Personal information
- Full name: Jack Harrison
- Born: 4 October 1995 (age 30) Leeds, Yorkshire, England
- Batting: Right-handed
- Role: Wicket-keeper

Domestic team information
- 2017: Oxford University

Career statistics
| Competition | First-class |
| Matches | 1 |
| Runs scored | 52 |
| Batting average | 26.00 |
| 100s/50s | –/– |
| Top score | 38 |
| Catches/stumpings | 5/1 |
- Source: Cricinfo, 5 May 2020

= Jack Harrison (cricketer) =

English cricketer (born 1995)

Jack Harrison (born 4 October 1995) is an English former first-class cricketer.

Harrison was born at Leeds. He was educated at The Grammar School at Leeds, before going up to Pembroke College, Oxford where he read economics and management.

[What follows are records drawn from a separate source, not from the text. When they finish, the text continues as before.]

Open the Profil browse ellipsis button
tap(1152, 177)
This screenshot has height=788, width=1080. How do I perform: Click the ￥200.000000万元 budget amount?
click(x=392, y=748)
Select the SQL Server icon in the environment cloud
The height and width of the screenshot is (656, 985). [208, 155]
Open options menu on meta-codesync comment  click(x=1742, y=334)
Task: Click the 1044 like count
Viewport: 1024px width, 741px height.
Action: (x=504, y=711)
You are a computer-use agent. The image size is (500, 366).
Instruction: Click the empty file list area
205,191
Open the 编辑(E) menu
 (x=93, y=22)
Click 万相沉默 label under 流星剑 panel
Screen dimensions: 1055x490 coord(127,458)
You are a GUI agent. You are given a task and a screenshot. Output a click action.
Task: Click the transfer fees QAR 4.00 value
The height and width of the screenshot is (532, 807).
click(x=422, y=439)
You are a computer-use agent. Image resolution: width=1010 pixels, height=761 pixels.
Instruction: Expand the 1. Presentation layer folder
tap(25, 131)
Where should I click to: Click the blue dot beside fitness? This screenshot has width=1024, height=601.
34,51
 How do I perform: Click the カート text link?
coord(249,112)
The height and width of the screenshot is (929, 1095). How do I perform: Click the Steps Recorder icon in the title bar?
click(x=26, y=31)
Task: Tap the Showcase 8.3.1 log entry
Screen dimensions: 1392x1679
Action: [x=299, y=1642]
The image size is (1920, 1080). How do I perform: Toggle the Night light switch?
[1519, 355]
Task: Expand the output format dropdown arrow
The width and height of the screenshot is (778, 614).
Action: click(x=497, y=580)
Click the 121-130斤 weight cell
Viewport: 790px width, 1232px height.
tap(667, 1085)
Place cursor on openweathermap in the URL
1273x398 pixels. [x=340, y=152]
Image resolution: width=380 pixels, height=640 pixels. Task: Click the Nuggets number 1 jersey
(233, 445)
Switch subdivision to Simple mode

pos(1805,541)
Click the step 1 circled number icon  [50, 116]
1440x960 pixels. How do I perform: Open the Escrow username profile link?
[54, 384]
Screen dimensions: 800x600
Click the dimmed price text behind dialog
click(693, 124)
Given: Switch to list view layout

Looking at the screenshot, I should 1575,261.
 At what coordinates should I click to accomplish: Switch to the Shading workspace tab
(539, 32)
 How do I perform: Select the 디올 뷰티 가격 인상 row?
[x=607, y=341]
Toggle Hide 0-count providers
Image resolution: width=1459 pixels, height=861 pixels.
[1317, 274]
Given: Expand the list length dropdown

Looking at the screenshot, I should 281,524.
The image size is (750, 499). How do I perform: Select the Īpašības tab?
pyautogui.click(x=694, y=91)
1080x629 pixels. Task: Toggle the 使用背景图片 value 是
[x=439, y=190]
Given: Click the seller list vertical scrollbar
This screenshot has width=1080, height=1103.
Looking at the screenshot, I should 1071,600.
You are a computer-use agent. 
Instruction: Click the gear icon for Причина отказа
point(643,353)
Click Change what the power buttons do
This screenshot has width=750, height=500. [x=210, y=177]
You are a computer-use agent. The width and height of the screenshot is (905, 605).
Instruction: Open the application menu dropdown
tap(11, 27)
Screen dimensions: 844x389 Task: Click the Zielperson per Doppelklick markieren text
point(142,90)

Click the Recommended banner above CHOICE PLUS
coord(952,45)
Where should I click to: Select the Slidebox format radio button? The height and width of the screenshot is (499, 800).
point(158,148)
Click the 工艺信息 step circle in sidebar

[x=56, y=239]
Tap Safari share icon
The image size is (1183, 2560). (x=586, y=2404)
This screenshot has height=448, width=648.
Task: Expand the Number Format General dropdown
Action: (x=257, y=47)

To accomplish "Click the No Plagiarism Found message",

While studying at Oxford, he made a single appearance in first-class cricket for Oxford University against Cambridge University in The University Match of 2017 at Fenner's. Playing as a wicket-keeper, he batted twice in the match and was dismissed for 38 runs in the Oxford first innings by James Poulson by a ball that commentators described as "unplayable", while in their second innings he was dismissed for 14 runs by Ruari Crichard. Behind the stumps he took five catches and made a single stumping.